Netsparker teamed up with Dimensional Research to survey security professionals from 382 organizations worldwide about the maturity and effectiveness of web application security in their organizations. Respondents worked in roles spanning development, DevOps, and C-suite.
The survey found numerous areas where executives believe their organizations are more secure or adhere to best practices at a higher rate than security professionals deeper in the organization. While 75% of executives believe their organization scans all web applications for security vulnerabilities, nearly 50% of security staff said that this wasn't the case.
Researchers noted that for organizations that intentionally limit scanning to their most important applications, separating the results by role was eye-opening.
“While close to 32% of security staff admit to this practice, for executives this is just over 18%. This suggests that many executives may be in the dark about the criteria for selecting what to scan and when to scan it.”
The results of the survey, published in the report "New Vulnerability Found: Executive Overconfidence," appear to show that organizations' existing web application security efforts are insufficient.

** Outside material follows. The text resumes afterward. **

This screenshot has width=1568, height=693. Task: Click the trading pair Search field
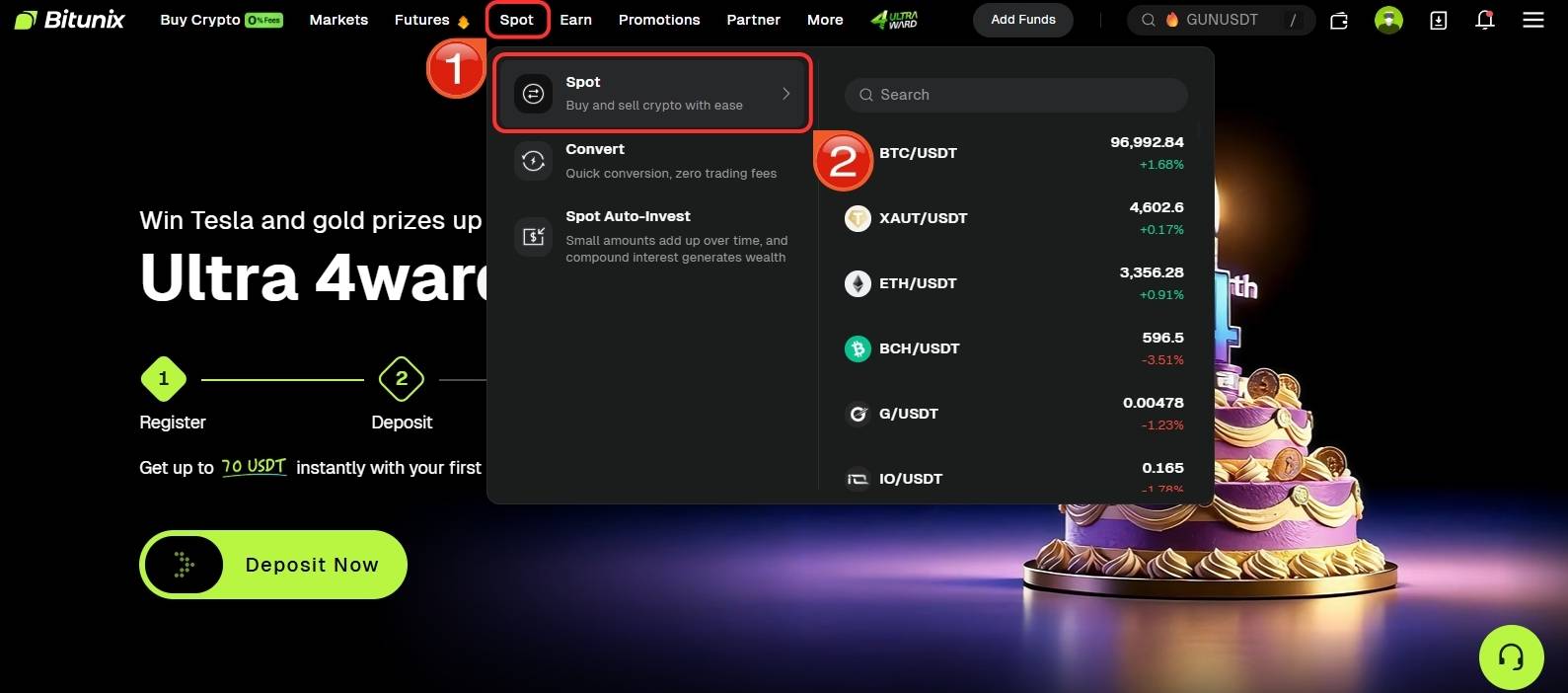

Researchers found that while over 60% of DevOps respondents said that new security vulnerabilities are being found faster than they can be fixed, only just over 40% of executives are aware of this situation.

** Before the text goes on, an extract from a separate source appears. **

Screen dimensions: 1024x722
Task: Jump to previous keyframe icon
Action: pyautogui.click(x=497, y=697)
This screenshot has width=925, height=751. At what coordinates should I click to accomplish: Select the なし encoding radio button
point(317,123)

Other disparities picked up by the survey relate to internal resistance and friction. While 20% of developers believe that development teams are resistant to incorporating security, close to half of security professionals say they encounter developer resistance.
Furthermore, just under 35% of developers report friction caused by security false positives, compared to over 54% of security staff.
"The survey shows a worrying disconnect between the theory and practice of web application security," said a spokesperson for Netsparker.
"While most organizations appreciate the importance of web security, many still don’t scan all their applications and an even greater number struggle to deal with vulnerabilities in a timely manner."